Data extract: Begin

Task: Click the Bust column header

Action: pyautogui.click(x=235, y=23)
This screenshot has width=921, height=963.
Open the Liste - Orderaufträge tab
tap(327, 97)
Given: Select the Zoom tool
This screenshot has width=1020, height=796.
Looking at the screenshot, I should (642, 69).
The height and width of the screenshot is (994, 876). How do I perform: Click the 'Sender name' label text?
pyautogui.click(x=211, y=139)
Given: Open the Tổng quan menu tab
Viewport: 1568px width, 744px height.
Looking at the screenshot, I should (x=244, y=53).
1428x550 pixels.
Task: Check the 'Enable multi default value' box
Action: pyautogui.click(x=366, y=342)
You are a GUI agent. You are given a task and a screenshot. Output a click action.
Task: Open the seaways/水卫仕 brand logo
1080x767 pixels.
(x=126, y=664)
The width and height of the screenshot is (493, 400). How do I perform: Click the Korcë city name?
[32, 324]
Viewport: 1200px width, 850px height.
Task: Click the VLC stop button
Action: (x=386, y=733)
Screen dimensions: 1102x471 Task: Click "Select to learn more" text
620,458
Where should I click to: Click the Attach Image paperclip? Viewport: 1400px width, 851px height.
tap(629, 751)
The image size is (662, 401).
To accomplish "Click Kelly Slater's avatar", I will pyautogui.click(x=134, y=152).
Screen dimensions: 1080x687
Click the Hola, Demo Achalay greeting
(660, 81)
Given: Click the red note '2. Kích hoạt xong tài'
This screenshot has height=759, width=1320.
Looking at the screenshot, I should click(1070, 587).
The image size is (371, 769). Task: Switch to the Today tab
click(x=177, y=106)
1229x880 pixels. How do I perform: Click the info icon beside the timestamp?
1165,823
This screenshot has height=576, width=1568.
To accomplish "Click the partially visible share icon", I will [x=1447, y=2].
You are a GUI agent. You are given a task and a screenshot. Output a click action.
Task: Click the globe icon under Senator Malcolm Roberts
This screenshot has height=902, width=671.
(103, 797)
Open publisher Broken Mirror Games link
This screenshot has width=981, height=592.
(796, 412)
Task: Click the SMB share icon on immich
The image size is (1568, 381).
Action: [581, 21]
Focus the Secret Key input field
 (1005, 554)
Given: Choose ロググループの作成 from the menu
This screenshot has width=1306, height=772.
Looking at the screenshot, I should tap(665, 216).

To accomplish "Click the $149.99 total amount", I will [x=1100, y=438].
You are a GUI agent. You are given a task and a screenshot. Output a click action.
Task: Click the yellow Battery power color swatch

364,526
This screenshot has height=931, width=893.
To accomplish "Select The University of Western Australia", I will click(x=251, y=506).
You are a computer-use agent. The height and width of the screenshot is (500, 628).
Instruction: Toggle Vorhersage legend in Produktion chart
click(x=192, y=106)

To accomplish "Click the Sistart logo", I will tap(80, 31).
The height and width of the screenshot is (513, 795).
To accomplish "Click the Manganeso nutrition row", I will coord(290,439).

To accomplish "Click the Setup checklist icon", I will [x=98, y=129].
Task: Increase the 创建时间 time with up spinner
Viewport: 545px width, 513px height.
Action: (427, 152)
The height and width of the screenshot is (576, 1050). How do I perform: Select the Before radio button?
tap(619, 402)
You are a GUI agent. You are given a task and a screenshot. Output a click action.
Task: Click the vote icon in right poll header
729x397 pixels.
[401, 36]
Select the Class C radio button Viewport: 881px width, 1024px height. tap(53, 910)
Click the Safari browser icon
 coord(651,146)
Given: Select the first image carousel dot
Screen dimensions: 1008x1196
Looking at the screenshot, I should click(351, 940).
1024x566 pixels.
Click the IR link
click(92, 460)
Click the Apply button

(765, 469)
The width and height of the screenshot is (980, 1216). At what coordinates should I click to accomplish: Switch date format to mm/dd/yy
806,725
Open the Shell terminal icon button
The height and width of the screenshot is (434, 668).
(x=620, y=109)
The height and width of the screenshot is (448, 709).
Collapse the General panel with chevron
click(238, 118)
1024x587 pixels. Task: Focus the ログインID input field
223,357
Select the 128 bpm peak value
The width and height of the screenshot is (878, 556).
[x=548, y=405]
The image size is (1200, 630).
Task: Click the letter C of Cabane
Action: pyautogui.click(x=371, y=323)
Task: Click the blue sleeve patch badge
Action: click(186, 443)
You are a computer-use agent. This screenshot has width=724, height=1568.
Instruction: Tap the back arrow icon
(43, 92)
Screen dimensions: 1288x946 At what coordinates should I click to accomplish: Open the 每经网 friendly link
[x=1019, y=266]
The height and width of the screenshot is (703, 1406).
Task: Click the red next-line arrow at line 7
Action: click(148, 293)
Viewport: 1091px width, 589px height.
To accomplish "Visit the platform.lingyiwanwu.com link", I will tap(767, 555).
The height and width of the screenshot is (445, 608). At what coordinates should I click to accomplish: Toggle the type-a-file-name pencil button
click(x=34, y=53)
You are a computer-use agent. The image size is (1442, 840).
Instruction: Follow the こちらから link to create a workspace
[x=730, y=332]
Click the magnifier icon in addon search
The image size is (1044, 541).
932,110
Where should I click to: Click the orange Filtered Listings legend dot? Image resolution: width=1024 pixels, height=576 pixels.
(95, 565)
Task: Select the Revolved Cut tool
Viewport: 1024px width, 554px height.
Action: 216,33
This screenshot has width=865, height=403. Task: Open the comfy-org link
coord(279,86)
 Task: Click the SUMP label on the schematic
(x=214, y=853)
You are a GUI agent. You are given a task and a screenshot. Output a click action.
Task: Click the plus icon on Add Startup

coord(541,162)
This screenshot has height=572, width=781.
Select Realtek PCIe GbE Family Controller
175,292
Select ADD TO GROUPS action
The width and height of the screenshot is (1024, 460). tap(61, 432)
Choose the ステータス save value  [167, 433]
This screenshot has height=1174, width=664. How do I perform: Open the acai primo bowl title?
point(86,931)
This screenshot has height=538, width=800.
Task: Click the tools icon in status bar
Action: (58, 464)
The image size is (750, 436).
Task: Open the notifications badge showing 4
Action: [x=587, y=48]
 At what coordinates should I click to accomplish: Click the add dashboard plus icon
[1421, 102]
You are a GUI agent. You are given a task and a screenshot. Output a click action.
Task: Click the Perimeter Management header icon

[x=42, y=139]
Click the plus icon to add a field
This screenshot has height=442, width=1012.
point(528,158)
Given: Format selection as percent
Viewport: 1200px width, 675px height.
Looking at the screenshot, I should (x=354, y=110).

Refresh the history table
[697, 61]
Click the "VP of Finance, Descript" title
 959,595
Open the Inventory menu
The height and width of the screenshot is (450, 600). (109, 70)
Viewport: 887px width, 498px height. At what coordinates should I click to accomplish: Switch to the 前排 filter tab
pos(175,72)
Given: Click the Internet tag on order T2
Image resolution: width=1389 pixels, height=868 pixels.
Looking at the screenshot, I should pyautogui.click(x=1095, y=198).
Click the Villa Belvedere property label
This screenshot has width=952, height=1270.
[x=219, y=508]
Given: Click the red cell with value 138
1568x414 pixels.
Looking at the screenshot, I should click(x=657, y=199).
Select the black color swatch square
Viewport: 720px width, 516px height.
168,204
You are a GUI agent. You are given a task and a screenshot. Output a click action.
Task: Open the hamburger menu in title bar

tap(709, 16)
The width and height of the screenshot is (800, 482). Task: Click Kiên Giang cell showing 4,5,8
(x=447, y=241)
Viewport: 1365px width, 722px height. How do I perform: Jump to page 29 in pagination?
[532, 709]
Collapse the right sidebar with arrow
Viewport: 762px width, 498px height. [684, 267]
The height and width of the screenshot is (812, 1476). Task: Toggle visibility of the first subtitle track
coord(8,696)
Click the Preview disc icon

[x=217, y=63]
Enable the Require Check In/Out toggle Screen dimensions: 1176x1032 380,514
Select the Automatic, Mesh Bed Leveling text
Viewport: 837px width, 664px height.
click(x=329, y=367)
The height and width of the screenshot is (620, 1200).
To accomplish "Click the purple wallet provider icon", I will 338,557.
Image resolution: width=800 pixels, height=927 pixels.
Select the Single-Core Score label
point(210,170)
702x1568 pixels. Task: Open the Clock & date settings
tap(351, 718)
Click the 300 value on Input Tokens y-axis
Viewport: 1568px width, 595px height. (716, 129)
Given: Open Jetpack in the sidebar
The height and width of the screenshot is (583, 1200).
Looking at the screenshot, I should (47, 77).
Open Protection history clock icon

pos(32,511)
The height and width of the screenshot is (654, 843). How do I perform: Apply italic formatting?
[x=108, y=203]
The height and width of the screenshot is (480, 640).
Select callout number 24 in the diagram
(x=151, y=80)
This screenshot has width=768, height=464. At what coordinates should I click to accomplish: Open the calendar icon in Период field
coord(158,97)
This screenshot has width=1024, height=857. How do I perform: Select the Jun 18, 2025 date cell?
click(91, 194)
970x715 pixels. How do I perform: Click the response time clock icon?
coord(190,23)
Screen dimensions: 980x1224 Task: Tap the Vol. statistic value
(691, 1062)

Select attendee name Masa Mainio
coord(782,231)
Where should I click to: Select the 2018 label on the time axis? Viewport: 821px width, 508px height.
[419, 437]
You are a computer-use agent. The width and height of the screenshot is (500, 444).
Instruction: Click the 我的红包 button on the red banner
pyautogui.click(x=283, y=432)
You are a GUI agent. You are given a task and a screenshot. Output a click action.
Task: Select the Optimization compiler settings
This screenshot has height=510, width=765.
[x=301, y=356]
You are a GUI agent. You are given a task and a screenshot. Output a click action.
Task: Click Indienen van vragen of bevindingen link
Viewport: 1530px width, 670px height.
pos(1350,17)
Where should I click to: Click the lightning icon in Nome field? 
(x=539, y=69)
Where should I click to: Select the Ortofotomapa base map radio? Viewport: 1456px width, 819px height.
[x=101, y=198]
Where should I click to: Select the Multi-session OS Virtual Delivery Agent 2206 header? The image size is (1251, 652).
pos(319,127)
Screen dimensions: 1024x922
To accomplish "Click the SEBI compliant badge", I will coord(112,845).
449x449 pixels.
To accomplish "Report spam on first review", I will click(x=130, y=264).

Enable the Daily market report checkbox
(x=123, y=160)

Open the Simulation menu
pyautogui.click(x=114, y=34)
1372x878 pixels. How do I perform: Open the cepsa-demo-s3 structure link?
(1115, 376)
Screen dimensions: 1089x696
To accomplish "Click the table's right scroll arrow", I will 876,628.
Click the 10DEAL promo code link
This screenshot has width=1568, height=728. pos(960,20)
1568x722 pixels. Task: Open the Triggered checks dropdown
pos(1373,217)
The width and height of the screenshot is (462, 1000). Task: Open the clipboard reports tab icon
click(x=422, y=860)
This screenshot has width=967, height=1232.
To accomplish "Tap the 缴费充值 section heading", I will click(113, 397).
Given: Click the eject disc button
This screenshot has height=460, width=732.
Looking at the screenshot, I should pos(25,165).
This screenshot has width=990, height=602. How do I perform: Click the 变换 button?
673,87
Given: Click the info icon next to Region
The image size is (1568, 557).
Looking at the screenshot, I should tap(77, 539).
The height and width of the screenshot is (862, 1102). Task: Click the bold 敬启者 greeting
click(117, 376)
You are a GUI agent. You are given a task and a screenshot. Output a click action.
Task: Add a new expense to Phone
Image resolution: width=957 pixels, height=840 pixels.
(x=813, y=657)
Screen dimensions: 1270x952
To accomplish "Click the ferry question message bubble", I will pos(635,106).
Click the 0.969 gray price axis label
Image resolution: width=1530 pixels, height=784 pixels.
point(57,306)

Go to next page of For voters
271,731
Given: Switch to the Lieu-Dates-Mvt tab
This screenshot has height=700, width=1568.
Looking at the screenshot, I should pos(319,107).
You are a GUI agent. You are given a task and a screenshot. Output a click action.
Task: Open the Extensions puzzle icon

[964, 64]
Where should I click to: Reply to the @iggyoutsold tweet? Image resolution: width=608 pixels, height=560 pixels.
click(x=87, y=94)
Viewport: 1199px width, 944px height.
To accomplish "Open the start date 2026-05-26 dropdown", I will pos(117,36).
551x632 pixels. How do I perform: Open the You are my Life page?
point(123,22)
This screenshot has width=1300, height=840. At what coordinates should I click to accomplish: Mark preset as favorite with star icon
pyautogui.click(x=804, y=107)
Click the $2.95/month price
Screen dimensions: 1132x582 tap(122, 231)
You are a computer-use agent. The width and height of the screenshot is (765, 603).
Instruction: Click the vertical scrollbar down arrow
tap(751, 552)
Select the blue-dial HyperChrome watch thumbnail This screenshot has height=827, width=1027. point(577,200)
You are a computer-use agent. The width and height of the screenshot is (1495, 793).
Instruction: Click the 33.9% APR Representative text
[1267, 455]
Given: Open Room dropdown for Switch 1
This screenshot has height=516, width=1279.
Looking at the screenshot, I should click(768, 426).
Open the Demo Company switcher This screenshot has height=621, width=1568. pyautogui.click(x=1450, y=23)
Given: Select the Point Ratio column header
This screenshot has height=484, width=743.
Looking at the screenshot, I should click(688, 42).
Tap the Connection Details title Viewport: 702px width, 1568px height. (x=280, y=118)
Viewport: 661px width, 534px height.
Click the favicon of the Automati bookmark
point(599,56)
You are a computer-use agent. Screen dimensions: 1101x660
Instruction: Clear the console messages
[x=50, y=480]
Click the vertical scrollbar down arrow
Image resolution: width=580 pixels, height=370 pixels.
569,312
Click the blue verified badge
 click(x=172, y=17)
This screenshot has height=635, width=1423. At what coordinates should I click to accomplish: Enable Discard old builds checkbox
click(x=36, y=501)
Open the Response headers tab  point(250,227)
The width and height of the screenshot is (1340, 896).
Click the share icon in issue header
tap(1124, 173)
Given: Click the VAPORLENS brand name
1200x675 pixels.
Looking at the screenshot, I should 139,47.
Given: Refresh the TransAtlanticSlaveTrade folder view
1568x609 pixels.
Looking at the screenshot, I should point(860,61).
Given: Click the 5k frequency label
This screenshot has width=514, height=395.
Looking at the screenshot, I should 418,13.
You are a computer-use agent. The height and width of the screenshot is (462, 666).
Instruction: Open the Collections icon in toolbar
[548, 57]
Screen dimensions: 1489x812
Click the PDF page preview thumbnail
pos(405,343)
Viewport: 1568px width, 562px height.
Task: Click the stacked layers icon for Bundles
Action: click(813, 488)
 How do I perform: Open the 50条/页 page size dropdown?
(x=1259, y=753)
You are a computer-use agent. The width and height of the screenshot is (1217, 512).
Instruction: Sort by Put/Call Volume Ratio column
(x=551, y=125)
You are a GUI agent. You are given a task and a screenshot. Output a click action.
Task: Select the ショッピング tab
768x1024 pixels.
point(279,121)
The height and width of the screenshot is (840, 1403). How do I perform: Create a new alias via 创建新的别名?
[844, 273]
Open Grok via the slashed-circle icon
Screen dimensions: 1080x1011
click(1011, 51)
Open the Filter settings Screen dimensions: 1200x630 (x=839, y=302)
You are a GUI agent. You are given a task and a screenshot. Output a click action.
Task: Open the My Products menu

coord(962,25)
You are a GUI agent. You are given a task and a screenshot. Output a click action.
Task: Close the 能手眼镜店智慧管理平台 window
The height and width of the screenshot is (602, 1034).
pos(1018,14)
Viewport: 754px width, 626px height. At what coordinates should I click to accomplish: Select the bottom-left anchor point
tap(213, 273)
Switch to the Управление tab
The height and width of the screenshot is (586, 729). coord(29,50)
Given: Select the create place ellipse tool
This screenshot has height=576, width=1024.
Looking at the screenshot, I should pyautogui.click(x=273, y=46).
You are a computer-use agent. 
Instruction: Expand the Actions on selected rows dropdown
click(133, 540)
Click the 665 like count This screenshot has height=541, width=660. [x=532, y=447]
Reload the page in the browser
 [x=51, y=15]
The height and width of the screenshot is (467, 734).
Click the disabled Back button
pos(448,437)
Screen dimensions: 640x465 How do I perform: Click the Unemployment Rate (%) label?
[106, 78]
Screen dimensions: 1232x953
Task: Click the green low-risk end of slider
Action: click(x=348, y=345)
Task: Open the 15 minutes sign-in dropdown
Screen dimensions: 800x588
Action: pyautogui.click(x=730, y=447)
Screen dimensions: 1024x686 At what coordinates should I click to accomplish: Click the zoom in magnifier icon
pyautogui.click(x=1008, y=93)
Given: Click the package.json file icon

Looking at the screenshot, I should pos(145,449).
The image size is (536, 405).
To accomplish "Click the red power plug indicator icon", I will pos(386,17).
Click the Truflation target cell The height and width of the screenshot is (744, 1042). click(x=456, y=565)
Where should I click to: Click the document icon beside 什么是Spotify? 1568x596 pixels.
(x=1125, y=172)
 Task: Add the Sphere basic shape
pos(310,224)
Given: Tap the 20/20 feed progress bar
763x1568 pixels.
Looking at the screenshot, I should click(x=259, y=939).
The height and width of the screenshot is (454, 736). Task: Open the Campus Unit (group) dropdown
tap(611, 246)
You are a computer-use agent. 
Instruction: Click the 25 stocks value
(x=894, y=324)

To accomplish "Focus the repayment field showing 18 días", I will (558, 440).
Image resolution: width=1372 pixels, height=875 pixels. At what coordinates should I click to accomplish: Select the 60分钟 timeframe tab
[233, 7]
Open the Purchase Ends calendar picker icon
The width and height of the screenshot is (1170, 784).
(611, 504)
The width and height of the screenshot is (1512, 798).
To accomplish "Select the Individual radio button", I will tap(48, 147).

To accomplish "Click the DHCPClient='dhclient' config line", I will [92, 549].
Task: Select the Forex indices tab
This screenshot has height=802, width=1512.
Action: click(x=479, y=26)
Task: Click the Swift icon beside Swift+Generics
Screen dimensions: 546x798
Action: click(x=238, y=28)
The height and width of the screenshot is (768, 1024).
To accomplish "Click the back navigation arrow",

Data extract: End

(Task brief) Please transcribe, exactly and with nothing added, the lines from the first line of the material above through the line that contains "Given: Choose ロググループの作成 from the menu".

(Answer box)
Task: Click the Bust column header

Action: pyautogui.click(x=235, y=23)
This screenshot has width=921, height=963.
Open the Liste - Orderaufträge tab
tap(327, 97)
Given: Select the Zoom tool
This screenshot has width=1020, height=796.
Looking at the screenshot, I should (642, 69).
The height and width of the screenshot is (994, 876). How do I perform: Click the 'Sender name' label text?
pyautogui.click(x=211, y=139)
Given: Open the Tổng quan menu tab
Viewport: 1568px width, 744px height.
Looking at the screenshot, I should (x=244, y=53).
1428x550 pixels.
Task: Check the 'Enable multi default value' box
Action: pyautogui.click(x=366, y=342)
You are a GUI agent. You are given a task and a screenshot. Output a click action.
Task: Open the seaways/水卫仕 brand logo
1080x767 pixels.
(x=126, y=664)
The width and height of the screenshot is (493, 400). How do I perform: Click the Korcë city name?
[32, 324]
Viewport: 1200px width, 850px height.
Task: Click the VLC stop button
Action: (x=386, y=733)
Screen dimensions: 1102x471 Task: Click "Select to learn more" text
620,458
Where should I click to: Click the Attach Image paperclip? Viewport: 1400px width, 851px height.
tap(629, 751)
The image size is (662, 401).
To accomplish "Click Kelly Slater's avatar", I will pyautogui.click(x=134, y=152).
Screen dimensions: 1080x687
Click the Hola, Demo Achalay greeting
(660, 81)
Given: Click the red note '2. Kích hoạt xong tài'
This screenshot has height=759, width=1320.
Looking at the screenshot, I should click(1070, 587).
The image size is (371, 769). Task: Switch to the Today tab
click(x=177, y=106)
1229x880 pixels. How do I perform: Click the info icon beside the timestamp?
1165,823
This screenshot has height=576, width=1568.
To accomplish "Click the partially visible share icon", I will [x=1447, y=2].
You are a GUI agent. You are given a task and a screenshot. Output a click action.
Task: Click the globe icon under Senator Malcolm Roberts
This screenshot has height=902, width=671.
(103, 797)
Open publisher Broken Mirror Games link
This screenshot has width=981, height=592.
(796, 412)
Task: Click the SMB share icon on immich
The image size is (1568, 381).
Action: [581, 21]
Focus the Secret Key input field
 (1005, 554)
Given: Choose ロググループの作成 from the menu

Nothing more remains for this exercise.